How is it that a pedophile protagonist remains sympathetic enough to draw audiences? Why does this backward fairy tale — Prince Charming as a monster — endure?

Literary critics say the explanation is simple: art.

“No one respected language more than Nabokov,” says Stephen Parker, a student of the author’s at Cornell University in the late 1950s who founded the Nabokov Society at the University of Kansas.

Mr. Parker says the Russian-born Mr. Nabokov, who made his fortune with “Lolita,” was less concerned about teaching a lesson in morality than he was in creating a long-lasting work of art.

“Get beyond the story, the entertainment and get into what was more important,” Mr. Parker says. “That’s the case with ‘Lolita.’ The reason it’s such a great work is because it has such great depth. … It’s endlessly revealing. And that’s what the finest fiction should be.”

Mr.

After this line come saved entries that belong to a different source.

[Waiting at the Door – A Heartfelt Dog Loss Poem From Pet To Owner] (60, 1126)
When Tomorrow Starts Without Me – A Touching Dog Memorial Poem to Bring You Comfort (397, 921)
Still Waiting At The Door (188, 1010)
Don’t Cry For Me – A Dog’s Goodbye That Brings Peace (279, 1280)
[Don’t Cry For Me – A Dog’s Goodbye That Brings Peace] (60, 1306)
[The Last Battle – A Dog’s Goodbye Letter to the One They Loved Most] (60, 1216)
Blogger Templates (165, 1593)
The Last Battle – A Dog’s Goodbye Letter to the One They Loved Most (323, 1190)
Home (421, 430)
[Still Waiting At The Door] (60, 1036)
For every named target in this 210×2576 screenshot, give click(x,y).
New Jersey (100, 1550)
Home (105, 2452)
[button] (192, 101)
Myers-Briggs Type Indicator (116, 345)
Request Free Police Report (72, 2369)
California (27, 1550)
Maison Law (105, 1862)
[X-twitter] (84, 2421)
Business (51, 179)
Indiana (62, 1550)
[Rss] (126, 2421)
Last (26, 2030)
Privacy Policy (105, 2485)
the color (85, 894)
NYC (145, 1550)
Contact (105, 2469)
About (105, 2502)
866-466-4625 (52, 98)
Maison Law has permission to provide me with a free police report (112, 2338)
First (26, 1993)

Nabokov’s son, Dmitri, 71, who lives in Montreux, Switzerland, and for years served as his father’s translator, exchanged e-mails with Associated Press about “Lolita.”

“A work of art, not its subject, remains eternally powerful,” he wrote. “The book exists on several levels, and in it there coexist many themes: poetry, humor, tragedy, love. Perhaps its most moving quality is that it is not black-and-white.”

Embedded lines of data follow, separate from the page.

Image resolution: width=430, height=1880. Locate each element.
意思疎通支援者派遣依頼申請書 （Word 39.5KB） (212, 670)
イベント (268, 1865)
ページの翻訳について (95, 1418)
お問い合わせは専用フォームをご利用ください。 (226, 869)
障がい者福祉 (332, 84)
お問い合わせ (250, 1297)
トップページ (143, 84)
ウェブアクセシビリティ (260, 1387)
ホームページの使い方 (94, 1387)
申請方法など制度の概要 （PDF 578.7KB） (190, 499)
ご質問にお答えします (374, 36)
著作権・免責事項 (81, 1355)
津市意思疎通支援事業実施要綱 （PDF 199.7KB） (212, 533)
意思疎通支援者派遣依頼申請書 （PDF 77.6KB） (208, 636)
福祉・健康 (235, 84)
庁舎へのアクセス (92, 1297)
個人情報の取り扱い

While Vladimir Nabokov began writing “Lolita” in the late 1940s, he completed much of it at his Ithaca, N.Y., home while teaching at Cornell. It’s the story of Humbert, a pedophile who is obsessed with his young stepdaughter and essentially kidnaps her, traveling across the country and holding her sexually captive. She eventually leaves him for another man, and Humbert goes to prison for murder.

Mr. Nabokov knew it would be controversial. At the time, he planned to publish the novel using a pseudonym to ensure it wouldn’t sully Cornell’s reputation.

In December 1953, he delivered the 450-page manuscript to Viking Press in New York. He was told it was brilliant but that any publisher who accepted it risked being fined or jailed. Rejections from five American publishers followed.

Then “Lolita” made its way to Paris, to Maurice Girodias, founder and owner of Olympia Press. Mr. Girodias’ father had published Henry Miller’s “Tropic of Cancer” and “Tropic of Capricorn” in the 1930s. Following in his father’s footsteps and eager to make money, the younger Girodias published English-language pornography, books that had been censored elsewhere.

Ignorant of Mr. Girodias’ sketchy reputation, Mr. Nabokov signed a contract and even agreed to publish it under his own name. “Lolita” came out in Paris in September 1955.

Almost no one took notice at first; it was neither reviewed nor advertised until novelist Graham Greene named it one of the three best books of 1955 in the Christmas issue of London’s Sunday Times.

By 1956, the book was banned in France. (That ban was overturned two years later.) “Lolita” was published in the United States in August 1958 and immediately drew rave reviews from writers Dorothy Parker, William Styron and others. It became the first book since “Gone With the Wind” to sell 100,000 copies in its first three weeks.

The book got “extraordinary publicity” and was “an enormous best-seller” that made Mr. Nabokov’s colleagues at Cornell immensely jealous, says Mr. Parker, who teaches Slavic languages and literature at the University of Kansas.

Far from being banned from publication in the United States as Mr. Nabokov had feared, the author earned a fortune from “Lolita.” He quit teaching, moved to Switzerland and returned to full-time writing, publishing several other novels and short stories, although none as popular as “Lolita.”

Mr. Nabokov died in 1977.

Miss Nafisi, author of “Reading Lolita in Tehran,” sounds breathless when she says “Lolita” is one of the world’s great works of art because it reaches the emotions many people hold deep inside.

“What frightens or disturbs us in ‘Lolita’ has something to do with us,” she says.

“It opens our eyes to ourselves and our worlds. Everyone should read it for the pure joy.”